In fact, design professionals are especially susceptible to cyber asset attacks simply because of the nature of their work. They have so much valuable customer and business information stored on electronic systems and these physical systems need protection. The following six steps will help ensure the safety of the systems.
1. Secure company facilities
It is easy to think about physically securing a company’s facility as merely locking the doors and keeping files in locked cabinets. However, maintaining facility security also includes the physical environment of public spaces. For instance:
- computers with access to sensitive information such as private client designs or financial information should be oriented away from publicly accessible spaces;
- log-on information should not be written on small pieces of paper affixed to computer equipment viewable in public spaces;
- easy-to-grab equipment containing sensitive or personally identifiable information (PII)—such as laptops, tablets, and mobile phones—should be located away from public areas (if employees work with their clients in a public area such as a reception area or even a boardroom, they should be trained not to leave their devices unattended);
- cable locks can increase security for laptop computers by securing the port to the employee’s desk (the key should be stored in a secure location away from the desk); and
- tracking software can be installed on laptops with extremely sensitive information—these programs usually run unnoticed, and allow stolen computers to be located more easily (many also allow administrators to wipe the hard drive remotely, if necessary).
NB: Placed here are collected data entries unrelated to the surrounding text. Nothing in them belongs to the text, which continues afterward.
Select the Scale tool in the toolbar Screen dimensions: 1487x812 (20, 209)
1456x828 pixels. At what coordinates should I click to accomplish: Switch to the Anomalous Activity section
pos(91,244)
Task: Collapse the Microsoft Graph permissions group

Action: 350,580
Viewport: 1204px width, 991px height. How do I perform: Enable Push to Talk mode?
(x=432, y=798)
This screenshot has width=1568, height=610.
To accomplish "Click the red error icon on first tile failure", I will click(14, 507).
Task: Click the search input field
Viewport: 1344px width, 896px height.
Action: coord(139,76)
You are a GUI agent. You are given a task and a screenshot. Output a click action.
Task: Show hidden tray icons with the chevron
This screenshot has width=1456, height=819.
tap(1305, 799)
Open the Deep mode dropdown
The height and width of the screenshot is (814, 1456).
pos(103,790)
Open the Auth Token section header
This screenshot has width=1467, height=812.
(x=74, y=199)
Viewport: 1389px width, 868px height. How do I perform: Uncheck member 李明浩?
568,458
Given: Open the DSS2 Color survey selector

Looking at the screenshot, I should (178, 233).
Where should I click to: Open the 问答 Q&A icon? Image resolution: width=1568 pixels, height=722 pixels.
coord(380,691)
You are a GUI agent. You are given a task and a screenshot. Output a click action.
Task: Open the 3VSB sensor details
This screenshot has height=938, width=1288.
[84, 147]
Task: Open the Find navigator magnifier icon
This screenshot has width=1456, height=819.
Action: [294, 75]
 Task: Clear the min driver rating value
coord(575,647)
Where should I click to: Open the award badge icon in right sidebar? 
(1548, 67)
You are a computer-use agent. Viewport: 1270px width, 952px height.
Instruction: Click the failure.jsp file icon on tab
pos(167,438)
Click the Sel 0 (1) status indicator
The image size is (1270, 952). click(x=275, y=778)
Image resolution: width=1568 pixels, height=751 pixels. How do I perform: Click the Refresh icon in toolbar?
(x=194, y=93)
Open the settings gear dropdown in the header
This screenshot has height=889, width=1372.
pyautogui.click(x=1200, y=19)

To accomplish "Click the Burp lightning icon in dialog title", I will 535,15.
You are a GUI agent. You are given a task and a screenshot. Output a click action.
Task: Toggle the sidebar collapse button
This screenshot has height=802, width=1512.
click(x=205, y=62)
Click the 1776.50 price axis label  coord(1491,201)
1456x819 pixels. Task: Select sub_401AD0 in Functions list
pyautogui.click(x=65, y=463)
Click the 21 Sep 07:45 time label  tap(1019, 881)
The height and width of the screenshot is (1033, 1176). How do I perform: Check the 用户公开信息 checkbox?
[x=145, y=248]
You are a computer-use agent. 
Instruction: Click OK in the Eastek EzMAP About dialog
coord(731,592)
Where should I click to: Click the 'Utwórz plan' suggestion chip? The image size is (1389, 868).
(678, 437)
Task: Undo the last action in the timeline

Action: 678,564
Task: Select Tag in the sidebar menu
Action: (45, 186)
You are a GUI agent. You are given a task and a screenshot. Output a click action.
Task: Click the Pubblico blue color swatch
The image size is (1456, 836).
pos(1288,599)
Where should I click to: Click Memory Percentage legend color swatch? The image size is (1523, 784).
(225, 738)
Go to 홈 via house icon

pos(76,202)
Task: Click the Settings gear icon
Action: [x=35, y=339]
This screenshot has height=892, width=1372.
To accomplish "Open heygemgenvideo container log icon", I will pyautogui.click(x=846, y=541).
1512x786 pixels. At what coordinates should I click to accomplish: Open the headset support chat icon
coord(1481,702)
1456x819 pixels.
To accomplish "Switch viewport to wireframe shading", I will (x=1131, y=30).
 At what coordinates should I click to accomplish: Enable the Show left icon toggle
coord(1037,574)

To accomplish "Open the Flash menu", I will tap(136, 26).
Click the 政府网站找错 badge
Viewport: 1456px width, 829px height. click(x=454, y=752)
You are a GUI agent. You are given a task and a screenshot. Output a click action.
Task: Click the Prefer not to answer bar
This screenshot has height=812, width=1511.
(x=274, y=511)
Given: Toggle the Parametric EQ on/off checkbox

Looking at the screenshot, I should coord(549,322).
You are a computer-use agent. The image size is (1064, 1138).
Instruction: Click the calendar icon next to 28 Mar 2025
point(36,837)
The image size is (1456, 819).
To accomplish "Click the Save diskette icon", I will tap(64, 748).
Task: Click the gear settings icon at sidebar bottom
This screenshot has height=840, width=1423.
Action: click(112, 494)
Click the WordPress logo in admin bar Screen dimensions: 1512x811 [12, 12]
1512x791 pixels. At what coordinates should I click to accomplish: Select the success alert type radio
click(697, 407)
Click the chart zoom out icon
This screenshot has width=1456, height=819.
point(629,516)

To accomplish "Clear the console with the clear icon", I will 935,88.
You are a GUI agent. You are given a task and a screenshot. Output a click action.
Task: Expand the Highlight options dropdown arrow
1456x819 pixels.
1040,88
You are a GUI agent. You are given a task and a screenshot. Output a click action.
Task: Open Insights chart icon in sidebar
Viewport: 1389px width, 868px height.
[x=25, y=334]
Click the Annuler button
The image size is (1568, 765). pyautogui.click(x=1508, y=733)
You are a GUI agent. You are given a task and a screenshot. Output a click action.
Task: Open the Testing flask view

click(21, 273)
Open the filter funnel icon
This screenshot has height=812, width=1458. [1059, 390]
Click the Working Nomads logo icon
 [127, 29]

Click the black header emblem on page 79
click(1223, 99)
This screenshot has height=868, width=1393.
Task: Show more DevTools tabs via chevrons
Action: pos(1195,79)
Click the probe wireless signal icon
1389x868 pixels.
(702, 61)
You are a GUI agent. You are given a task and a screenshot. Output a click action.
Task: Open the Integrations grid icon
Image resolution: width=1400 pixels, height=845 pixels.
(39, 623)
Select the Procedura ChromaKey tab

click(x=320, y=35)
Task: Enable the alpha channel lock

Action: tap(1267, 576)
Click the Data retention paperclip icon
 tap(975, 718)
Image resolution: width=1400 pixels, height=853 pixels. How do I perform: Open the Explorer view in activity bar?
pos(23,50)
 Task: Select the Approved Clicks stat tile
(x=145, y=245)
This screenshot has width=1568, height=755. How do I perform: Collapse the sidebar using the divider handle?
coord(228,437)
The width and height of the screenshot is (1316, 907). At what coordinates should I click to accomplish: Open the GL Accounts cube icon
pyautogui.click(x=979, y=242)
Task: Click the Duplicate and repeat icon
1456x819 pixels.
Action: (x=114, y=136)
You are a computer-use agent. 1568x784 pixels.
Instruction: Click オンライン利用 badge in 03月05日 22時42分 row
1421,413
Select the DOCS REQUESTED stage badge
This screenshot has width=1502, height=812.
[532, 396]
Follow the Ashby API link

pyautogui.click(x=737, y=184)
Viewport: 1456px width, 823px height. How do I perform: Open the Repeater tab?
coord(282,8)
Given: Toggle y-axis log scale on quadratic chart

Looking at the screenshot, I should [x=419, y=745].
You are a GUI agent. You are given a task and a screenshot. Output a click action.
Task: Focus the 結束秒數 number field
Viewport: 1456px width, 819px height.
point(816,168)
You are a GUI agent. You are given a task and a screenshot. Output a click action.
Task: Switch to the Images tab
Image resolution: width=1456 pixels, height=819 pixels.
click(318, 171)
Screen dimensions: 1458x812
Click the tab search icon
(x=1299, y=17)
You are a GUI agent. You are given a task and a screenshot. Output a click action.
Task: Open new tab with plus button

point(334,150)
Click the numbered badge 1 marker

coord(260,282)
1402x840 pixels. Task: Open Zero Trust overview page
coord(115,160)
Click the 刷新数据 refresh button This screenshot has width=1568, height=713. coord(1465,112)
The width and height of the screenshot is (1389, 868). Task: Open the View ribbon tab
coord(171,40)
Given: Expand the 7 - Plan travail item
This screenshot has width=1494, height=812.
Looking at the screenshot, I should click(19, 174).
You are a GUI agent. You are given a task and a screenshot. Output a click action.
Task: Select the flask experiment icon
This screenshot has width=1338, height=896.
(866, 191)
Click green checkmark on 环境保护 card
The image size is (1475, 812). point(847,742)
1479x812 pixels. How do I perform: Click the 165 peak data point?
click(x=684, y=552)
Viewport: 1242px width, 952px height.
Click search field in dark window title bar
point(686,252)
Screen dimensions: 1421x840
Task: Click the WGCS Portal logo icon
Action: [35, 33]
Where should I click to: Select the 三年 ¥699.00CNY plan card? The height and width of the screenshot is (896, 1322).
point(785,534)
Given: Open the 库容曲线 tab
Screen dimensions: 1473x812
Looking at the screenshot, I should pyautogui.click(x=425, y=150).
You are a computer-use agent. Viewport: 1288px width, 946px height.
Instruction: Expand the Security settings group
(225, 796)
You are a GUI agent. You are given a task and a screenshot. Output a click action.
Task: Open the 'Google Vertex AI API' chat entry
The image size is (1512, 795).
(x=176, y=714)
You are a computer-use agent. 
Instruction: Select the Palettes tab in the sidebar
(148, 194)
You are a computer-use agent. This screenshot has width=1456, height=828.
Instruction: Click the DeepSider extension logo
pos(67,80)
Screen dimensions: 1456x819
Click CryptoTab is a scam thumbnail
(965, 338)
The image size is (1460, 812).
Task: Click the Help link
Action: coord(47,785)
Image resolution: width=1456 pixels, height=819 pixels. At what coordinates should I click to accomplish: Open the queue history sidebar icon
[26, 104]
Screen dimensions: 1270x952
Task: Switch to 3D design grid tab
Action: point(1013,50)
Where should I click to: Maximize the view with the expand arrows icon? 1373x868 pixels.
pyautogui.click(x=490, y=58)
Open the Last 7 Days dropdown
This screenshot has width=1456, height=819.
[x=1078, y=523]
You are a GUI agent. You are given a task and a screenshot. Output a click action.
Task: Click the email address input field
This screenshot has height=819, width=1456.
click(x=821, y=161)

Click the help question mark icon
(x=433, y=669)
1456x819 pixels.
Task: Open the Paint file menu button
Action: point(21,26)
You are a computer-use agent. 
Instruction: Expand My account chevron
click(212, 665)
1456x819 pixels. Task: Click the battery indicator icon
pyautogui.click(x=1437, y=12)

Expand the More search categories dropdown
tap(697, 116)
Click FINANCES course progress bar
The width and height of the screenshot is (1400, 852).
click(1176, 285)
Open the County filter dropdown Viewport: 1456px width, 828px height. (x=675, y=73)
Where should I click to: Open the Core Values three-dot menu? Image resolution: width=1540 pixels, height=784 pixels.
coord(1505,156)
2. Minimize and safeguard printed materials
The client-centred nature of designing makes it likely that client documents will be printed in hard copy at some point. While this may be necessary in some instances, the most effective way to protect sensitive information is to minimize the number of documents stored in this manner. Procedures should be established limiting the number of copies of printed reports, memoranda, and other material containing PII.
Copies of material containing sensitive information should be safeguarded by providing employees with locking file cabinets or safes. Employees should be trained to understand that simply leaving the wrong printed material on a desk, in view of the general public, or even clients who are visiting the office, can result in consequences affecting the entire company and customers.
3. Ensure mail security
The mail centre can introduce a wide range of potential threats to a business. To determine the potential threat from mail, the number of people having access to every piece of mail coming through the door should be calculated.
Next, a mail-handling procedure, clearly outlining who receives the mail and how each piece is handled, should be established. It only takes one missing document to expose the company and clients to risk of fraud, theft, and other financial damages.